Since the diameter of the crystal diaphragm 4 is larger than that of the crystal diaphragm 4, it is possible to easily hold the crystal diaphragm 4 and to make it strong.

FIG. 3 shows a crystal diaphragm 4 perpendicular to the plane of the base 3.
In this example as well, the metal terminal 10 advances diagonally upward from the first bending part 8 to the second bending part 9, and as it progresses, the metal terminal 10 gradually breaks the plate. It is processed so that the thickness t becomes thinner and the plate width w becomes wider. Then, in the middle from the second bent part 9 of the metal terminal 10 until it stands upright in the upward direction, an R surface is formed in a direction that projects toward each other, and a slit into which the end surface of the crystal diaphragm 4 is inserted is formed at the center line in the upright direction. Then, by soldering or applying a conductive adhesive 6 to the concave portion of the R surface, it is fixed electrically and mechanically to the extraction electrode of the crystal diaphragm 4.

This example also has the same effects as the previous example. In the above embodiments, quartz is used as the piezoelectric material, but it may also be a piezoelectric material such as lithium tantalate, lithium niobate, or piezoelectric ceramic.

As described above, according to the present invention, vibration resistance, impact resistance, and positional accuracy can be improved, and processing can be facilitated, so that the present invention has great practical value.

[Brief explanation of the drawing]

FIG. 1A is a perspective view showing a conventional holding structure, and FIG. 1B is a perspective view showing an example in which a crystal diaphragm is mounted on the conventional holding structure. Fig. 2a is a perspective view showing a holding structure according to an embodiment of the present invention, Fig. 2b is a perspective view showing an example in which a crystal diaphragm is mounted on the holding structure of this embodiment, Fig. 2c
is an enlarged right half cross-sectional view of Figure b.
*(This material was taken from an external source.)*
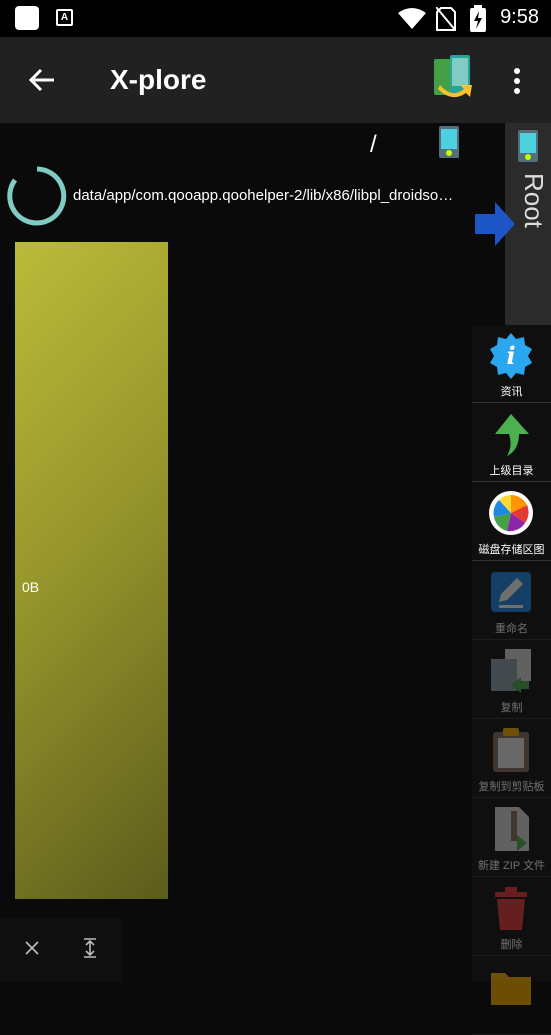 This screenshot has height=1035, width=551. I want to click on menu-item-info: i 资讯, so click(512, 364).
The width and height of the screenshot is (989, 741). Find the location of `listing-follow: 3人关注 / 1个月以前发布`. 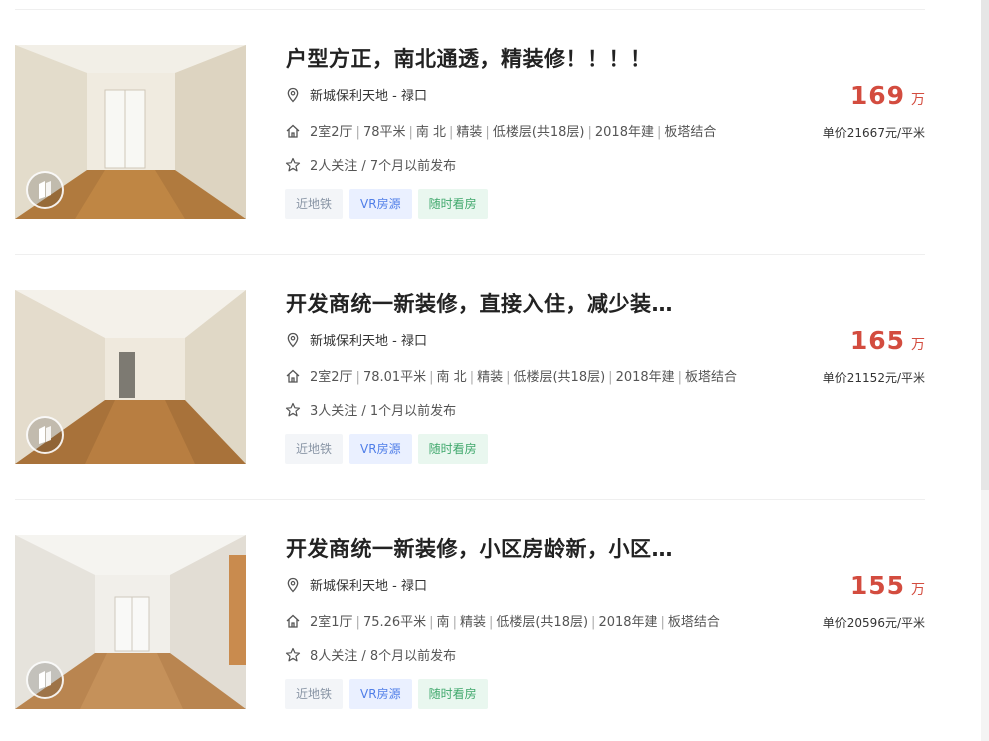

FIG. 3a is a perspective view showing a holding structure according to another embodiment of the present invention, and FIG. 3b is a perspective view showing an example in which a crystal diaphragm is mounted on the holding structure of this embodiment. 1... Insulating material, 7... Metal terminal, 3... Base, 4... Piezoelectric diaphragm.

Claims (1)

[Scope of utility model registration request] Holding a rectangular piezoelectric vibrator in which two metal terminals are fixed through the base with an insulating material interposed therebetween, and a rectangular piezoelectric diaphragm is electrically and mechanically fixed to the two metal terminals on the base. In the structure, from the first bent part having the longest dimension of the two metal terminals on the base to the second
The thickness is gradually made thinner and the width is made wider up to the bent part, and the piezoelectric diaphragm is placed near the second bent part,
A holding structure for a rectangular piezoelectric vibrator, which is characterized by being fixed.